Menteri Pendidikan dan Kebudayaan, Muhadjir Effendy dalam rapat kerja dengan Komisi X DPR di Jakarta, Selasa (13/6/2017), menjelaskan teknis tersebut disesuaikan dengan sekolah lima hari. Ia mengatakan wacana itu akan dijalankan mulai tahun ajaran baru 2017/2018.
Menanggapi hal itu, Ustadz Syuhada Bahri, mantan Ketua Dewan Dakwah Islamiyah Indonesia (DDII) Pusat menilai, wacana tersebut sebagai bukti kualitas seperti apa pemerintahan Jokowi. Dan jika benar dilaksanakan, dia menyatakan hal itu bentuk kekalahan umat Islam.
“Itu salah satu bukti dan salah satu tanda untuk kita lakukan evaluasi, seperti apa pemerintah sekarang itu. Apapun alasannya, pencabutan itu adalah kekalahan besar bagi kita (umat Islam),” katanya pada Panjimas.com, Rabu (14/6/2017).
Lebih lanjut, Ustadz Syuhada membandingkan bahwa rezim Orde Lama saja tidak bertindak gegabah sebagaimana rezim Jokowi. Keputusan itu justru akan membahayakan bagi generasi pelajar mendatang. Saat ini saja dengan 2 jam pelajaran agama di Sekolah Negeri, akhlak anak sekolah banyak melakukan kemaksiatan dan kemungkaran.

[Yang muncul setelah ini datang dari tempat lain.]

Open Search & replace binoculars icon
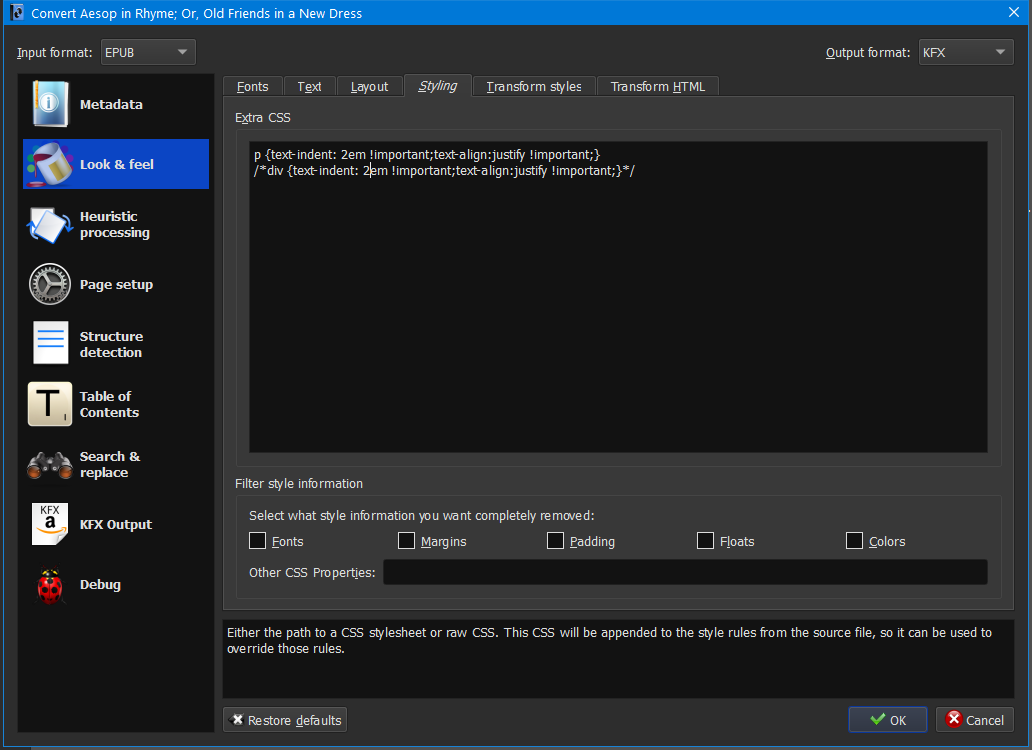The width and height of the screenshot is (1032, 750). tap(50, 465)
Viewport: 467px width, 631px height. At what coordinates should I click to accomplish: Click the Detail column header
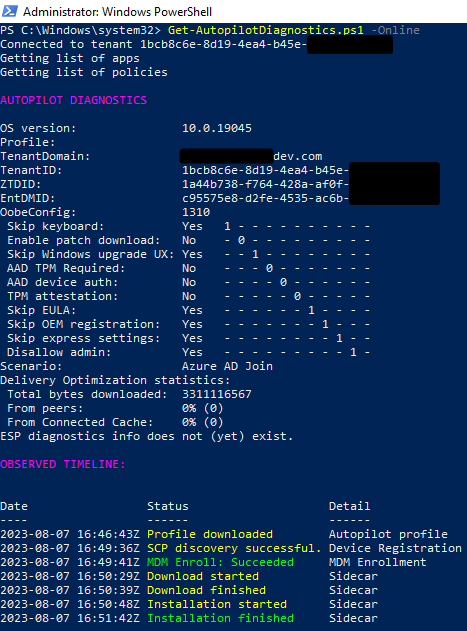[x=349, y=506]
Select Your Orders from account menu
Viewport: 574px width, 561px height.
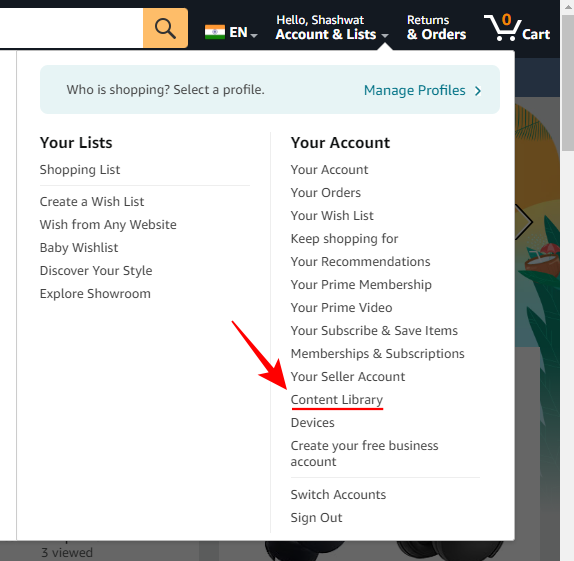pos(325,193)
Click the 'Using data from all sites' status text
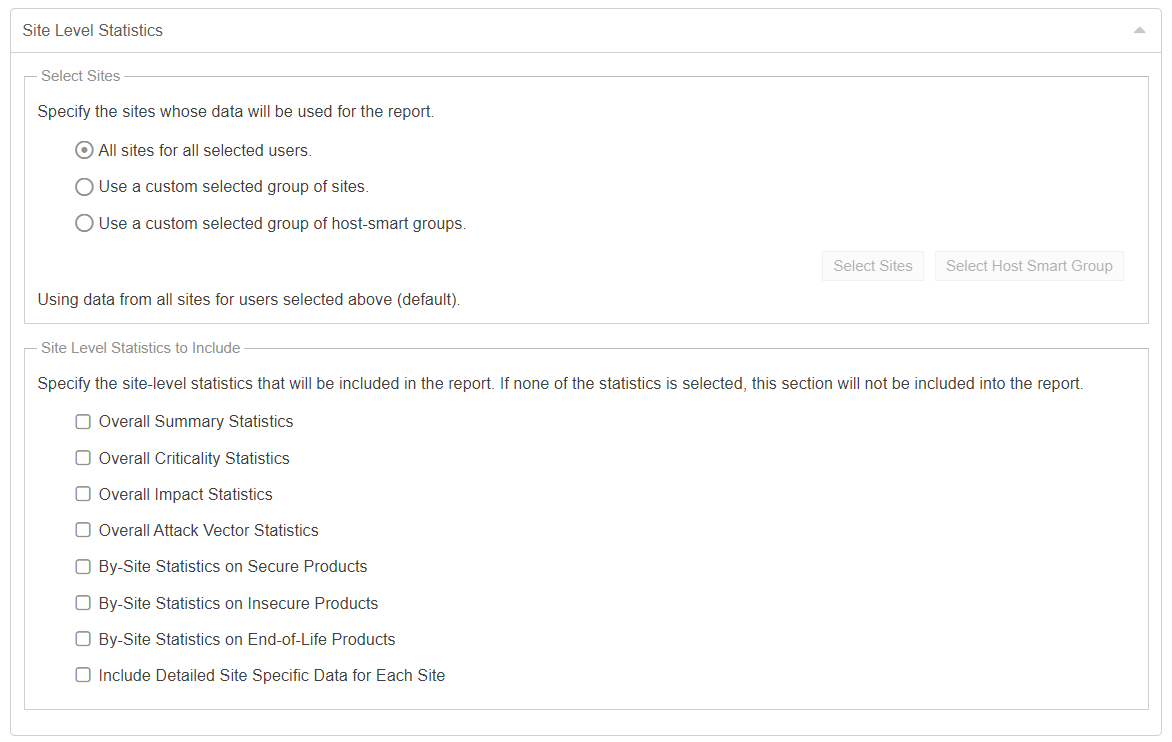Image resolution: width=1172 pixels, height=742 pixels. [249, 299]
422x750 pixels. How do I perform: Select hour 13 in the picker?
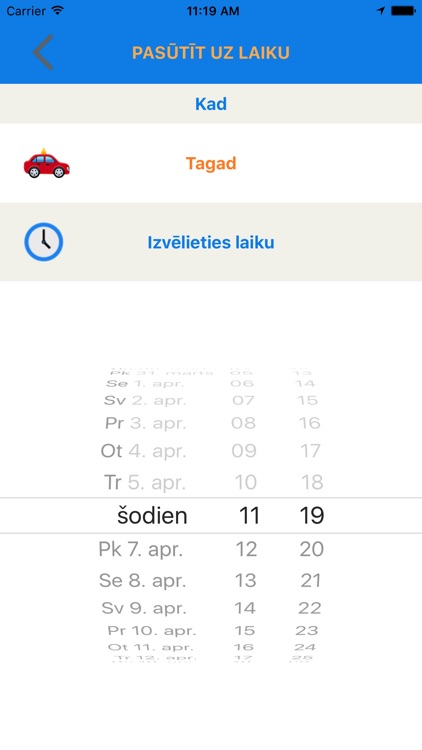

Kenakalan anak usia sekolah seperti sek bebas, narkoba, pesta miras, dugem dan geng motor menambah deretan tindakan kriminalitas di tengah masyarakat.
“Dari jaman Orde lama saja, tidak ada itu pencabutan agama. Ini sangat, sangat membahayakan, kalau mau diganti dengan apa? Apa dengan revolusi mental, mental seperti apa?,” ujarnya.
Untuk itu, Ustadz Syuhada akan mengambil langkah pencegahan dengan melakukan koordinasi bersama ormas dan tokoh masyarakat bersama wakil rakyat.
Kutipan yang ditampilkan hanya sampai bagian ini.